*** Extracted entries

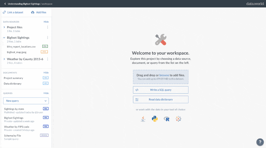Click the Write a SQL query button
Viewport: 266px width, 148px height.
(x=161, y=90)
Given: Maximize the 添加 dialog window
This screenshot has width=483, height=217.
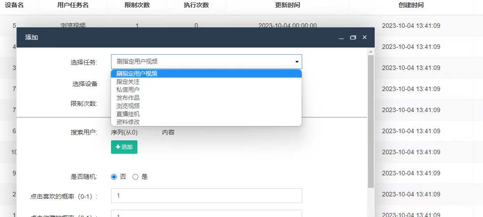Looking at the screenshot, I should click(353, 38).
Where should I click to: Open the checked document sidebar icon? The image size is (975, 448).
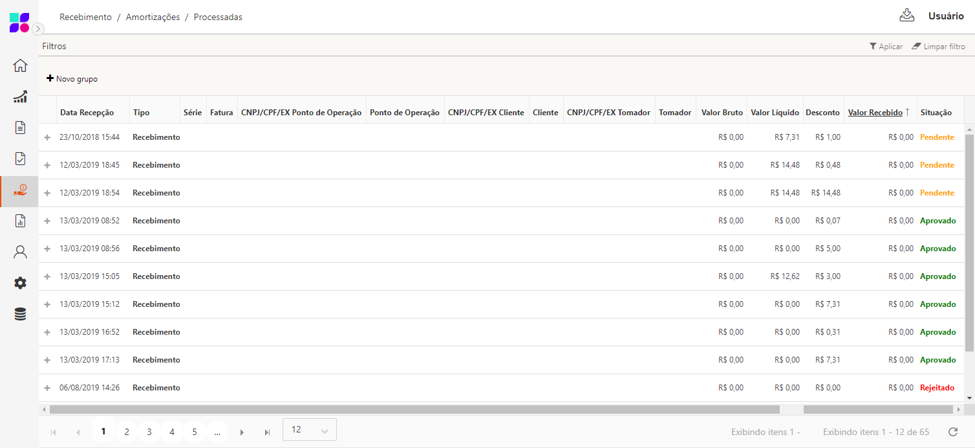coord(20,159)
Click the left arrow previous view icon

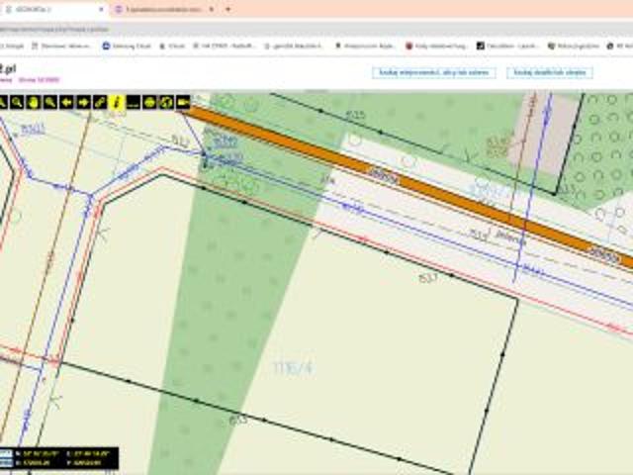(66, 102)
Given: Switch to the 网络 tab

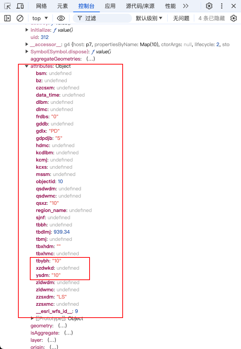Looking at the screenshot, I should click(x=42, y=6).
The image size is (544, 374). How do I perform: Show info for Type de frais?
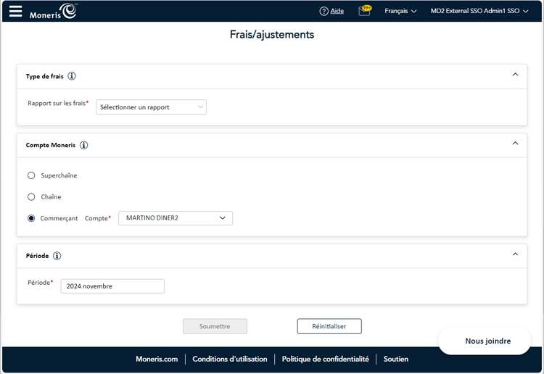[x=72, y=76]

******

» **What is being asked**
Retype the lines exactly as they appear, beginning with the line that contains "This screenshot has width=483, height=217." and ending with the final line of the entries, and omit the pictures.

» **Answer space**
This screenshot has width=483, height=217.
Looking at the screenshot, I should click(353, 38).
Where should I click to: Open the checked document sidebar icon? The image size is (975, 448).
coord(20,159)
Click the left arrow previous view icon

(66, 102)
Given: Switch to the 网络 tab

Looking at the screenshot, I should click(x=42, y=6).
The image size is (544, 374). How do I perform: Show info for Type de frais?
[x=72, y=76]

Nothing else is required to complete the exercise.